Avec ses variations de rythmes et de tons et les répétitions des sons qui accompagnent sa mélodie, le yoik peut susciter le rire des Samis par son côté théâtral et exaltant. Lors de performances, il arrive que le yoikeur fasse rire délibérément son public en surjouant et en surinterprétant sa transformation (Aubinet 2023). Un yoikeur peut ainsi amuser son auditoire en affichant une détermination surhumaine et précipitée à se changer en ours (par les mouvements de son corps et ses cris). Il peut alors faire rire son public, qui continue de le voir de toute évidence en tant qu’humain qui se comporte en ours tout restant lui-même. Le rire sami surgit ici du spectacle, anticipé par le yoikeur, d’un humain présomptueux, trop confiant dans son pouvoir de métamorphose (ibid.). L’humour du yoikeur peut aussi consister à débuter le yoik d’un loup féroce et dangereux, laisser l’atmosphère de la performance s’alourdir d’inquiétudes puis soudainement, interpréter un chiot inoffensif et espiègle (ibid.). Ce qui fait rire dans ce cas serait la contradiction flagrante et l’interférence de registres sonores différents (Bergson 1900). L’habitude des yoikeurs de jouer avec l’ambiguïté de la métamorphose dans le yoik peut être interprétée comme une appropriation ironique des représentations romantiques et exotiques que cette pratique évoque aux Occidentaux.
Fig. 6
Juhán Niila Stålka qui yoike « Beowolf » à Gállok
Une coutume samie veut qu’on ne se yoike pas soi-même, mais plutôt les uns les autres, parfois très gravement, parfois très ironiquement. Des rires, des plaisanteries et des railleries en tout genre accompagnent souvent le yoik personnel d’un ami proche lorsque le contexte s’y prête, comme lors d’une soirée festive par exemple. Selon Piera Niila Stålka, un yoikeur de Jåhkåmåhkke, dans certaines régions de Sápmi, les gens ne seraient même pas autorisés à écouter leur propre yoik. Les yoiks personnels peuvent en effet choquer les personnes yoikées ou servir à régler des différends à travers les moqueries et les piques ironiques. Enfin, yoiker sur scène ou au quotidien n’est pas toujours un processus contrôlable, méthodique, ni même volontaire. Ce saut en soi-même relève souvent de l’improvisation et son expression se réalise sous le mode de la spontanéité. Cet aspect d’imprévu suscite souvent le rire sami. L’expression du yoik suit de près la libre émergence des émotions et des pensées. Elle facilite même cette libre expression. « Yoiker, c’est comme penser à voix haute », selon les mots d’un interlocuteur sami. Piera Niila Stålka me raconta qu’il se trouvait à une réunion de yoikeurs où ils faisaient la fête, rigolaient et yoikaient. À un moment de la soirée, une des personnes décida de faire une sieste sur un des canapés de la pièce. Après une petite heure, Piera se rapprocha de lui et l’entendit ronfler. En tendant l’oreille davantage, il se rendit compte que ce monsieur, entre ses ronflements, à travers ses ronflements, était en train de marmonner un célèbre yoik, celui d’un lac situé près de Guovdageaidnu. De manière spontanée ou performée, dans l’éveil ou dans le sommeil, les yoiks ont pour effet de resserrer les liens sociaux et territoriaux, tant chez les yoikeurs que chez les auditeurs samis (Beyaert 2021-2022). Les yoikeurs, par leur pratique quotidienne et incarnée, répondent ainsi aux ruptures historiques de ces liens engendrées par le colonialisme (Magnani et Magnani 2022).

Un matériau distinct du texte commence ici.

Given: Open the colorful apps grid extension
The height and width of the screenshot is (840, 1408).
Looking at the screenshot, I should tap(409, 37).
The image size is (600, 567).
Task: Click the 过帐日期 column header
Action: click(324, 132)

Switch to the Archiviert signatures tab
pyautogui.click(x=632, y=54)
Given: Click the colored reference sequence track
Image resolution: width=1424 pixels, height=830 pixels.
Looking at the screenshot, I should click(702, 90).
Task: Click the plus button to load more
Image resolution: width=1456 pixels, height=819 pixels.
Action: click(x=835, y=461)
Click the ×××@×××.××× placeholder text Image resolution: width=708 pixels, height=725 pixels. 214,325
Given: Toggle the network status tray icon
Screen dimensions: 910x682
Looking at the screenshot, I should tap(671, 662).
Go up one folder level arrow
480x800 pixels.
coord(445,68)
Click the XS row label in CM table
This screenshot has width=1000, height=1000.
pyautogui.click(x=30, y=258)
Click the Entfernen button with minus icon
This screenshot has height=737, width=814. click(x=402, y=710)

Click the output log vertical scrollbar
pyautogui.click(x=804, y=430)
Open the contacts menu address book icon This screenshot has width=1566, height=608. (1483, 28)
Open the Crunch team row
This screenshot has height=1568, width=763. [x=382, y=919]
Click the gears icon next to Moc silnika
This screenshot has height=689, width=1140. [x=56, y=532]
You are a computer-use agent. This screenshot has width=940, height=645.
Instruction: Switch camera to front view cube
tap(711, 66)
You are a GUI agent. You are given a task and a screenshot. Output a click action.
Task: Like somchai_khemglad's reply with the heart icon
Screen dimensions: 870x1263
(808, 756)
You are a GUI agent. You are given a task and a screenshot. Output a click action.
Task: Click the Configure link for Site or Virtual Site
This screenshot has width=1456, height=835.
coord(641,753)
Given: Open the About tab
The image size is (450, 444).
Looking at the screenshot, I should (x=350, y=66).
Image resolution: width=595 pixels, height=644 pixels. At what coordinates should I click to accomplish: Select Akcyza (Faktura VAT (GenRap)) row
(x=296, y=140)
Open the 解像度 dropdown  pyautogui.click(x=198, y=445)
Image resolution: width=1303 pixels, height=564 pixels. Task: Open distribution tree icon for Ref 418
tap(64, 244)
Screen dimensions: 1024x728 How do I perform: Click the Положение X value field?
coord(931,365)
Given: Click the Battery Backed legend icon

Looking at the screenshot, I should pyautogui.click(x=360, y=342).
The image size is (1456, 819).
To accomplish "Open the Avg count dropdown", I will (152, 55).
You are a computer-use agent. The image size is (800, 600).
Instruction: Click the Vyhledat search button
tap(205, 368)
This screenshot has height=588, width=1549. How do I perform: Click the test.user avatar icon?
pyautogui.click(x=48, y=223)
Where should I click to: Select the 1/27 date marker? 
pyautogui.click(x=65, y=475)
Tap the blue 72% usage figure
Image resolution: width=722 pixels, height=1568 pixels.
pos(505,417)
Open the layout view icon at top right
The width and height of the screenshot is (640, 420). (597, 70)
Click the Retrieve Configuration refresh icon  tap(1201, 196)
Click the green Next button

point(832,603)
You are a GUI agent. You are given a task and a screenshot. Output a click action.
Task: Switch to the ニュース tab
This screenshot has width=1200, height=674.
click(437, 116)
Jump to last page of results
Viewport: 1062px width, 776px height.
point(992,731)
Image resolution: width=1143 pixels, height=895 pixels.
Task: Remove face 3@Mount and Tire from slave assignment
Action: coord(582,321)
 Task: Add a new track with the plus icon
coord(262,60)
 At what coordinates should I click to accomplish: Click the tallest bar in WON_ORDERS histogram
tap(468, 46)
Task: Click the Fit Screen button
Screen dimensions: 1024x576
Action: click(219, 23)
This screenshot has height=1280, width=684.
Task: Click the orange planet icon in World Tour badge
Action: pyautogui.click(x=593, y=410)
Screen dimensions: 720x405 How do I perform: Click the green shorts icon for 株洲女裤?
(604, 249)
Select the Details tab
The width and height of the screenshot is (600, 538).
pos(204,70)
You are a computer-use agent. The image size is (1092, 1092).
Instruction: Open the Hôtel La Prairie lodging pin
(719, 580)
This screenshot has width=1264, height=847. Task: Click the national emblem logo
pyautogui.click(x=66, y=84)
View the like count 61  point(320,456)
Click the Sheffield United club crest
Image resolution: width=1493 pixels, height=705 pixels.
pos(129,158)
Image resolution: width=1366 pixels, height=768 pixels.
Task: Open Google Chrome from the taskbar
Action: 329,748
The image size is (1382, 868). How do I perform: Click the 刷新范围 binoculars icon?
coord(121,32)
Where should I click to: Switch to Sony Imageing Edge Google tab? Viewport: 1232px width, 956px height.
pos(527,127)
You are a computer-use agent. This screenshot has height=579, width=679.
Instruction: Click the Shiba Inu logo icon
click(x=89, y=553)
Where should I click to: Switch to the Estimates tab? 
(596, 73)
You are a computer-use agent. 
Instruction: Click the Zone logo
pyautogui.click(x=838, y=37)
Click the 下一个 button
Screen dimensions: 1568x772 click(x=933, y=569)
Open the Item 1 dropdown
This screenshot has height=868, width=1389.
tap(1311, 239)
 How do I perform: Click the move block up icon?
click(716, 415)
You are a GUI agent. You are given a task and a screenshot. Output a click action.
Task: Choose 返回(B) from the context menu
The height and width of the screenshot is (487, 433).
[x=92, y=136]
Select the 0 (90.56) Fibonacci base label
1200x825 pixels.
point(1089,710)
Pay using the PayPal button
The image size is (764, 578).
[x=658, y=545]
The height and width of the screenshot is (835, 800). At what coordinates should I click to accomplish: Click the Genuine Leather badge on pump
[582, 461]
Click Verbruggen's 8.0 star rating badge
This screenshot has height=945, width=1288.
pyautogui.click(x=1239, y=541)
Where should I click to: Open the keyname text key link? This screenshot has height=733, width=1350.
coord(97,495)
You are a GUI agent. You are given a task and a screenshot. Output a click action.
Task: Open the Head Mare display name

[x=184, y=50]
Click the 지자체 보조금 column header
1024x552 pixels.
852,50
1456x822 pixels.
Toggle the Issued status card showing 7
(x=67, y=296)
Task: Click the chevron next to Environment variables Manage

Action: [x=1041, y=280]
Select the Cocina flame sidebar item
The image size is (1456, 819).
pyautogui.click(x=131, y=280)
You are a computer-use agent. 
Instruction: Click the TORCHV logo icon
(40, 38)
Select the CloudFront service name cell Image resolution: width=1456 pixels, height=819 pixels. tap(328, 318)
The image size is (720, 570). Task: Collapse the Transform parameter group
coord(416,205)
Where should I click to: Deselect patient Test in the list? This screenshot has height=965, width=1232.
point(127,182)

L’oralité et le rire du quotidien comme facteurs de résilience chez les Samis
En contexte autochtone, la capacité de rire peut faciliter la résilience en lien avec les souffrances personnelles et les traumas collectifs de la colonisation. Laurent Jérôme a analysé le rôle du rire dans les rituels de guérison des Atikamekw et reconnaît dans les rires de ses interlocuteurs
des formes particulières de communication qui assurent certaines fonctions de régulation de l’ordre social, permettant ainsi l’évacuation d’épisodes de stress, de traumatismes, de conflits ou de tensions.
Jérôme 2010 : 90
La place des chants et des récits dans le contexte de rituels autochtones de guérison et de processus de résilience a déjà fait l’objet de multiples travaux, en particulier au sein des Premières Nations d’Amérique. Cependant, les études samies manquent de travaux qui portent sur la pratique quotidienne et spontanée de ces chants traditionnels en tant que facteur d’émotions joyeuses, de puissance d’agir et de préservation de la santé (Hämäläinen et al. 2018). Cette recherche souhaite donc contribuer à la documentation de la pratique quotidienne du yoik et de ses potentiels effets bénéfiques sur le plan du mieux-être et de la résilience des Samis (Ragazzi 2012).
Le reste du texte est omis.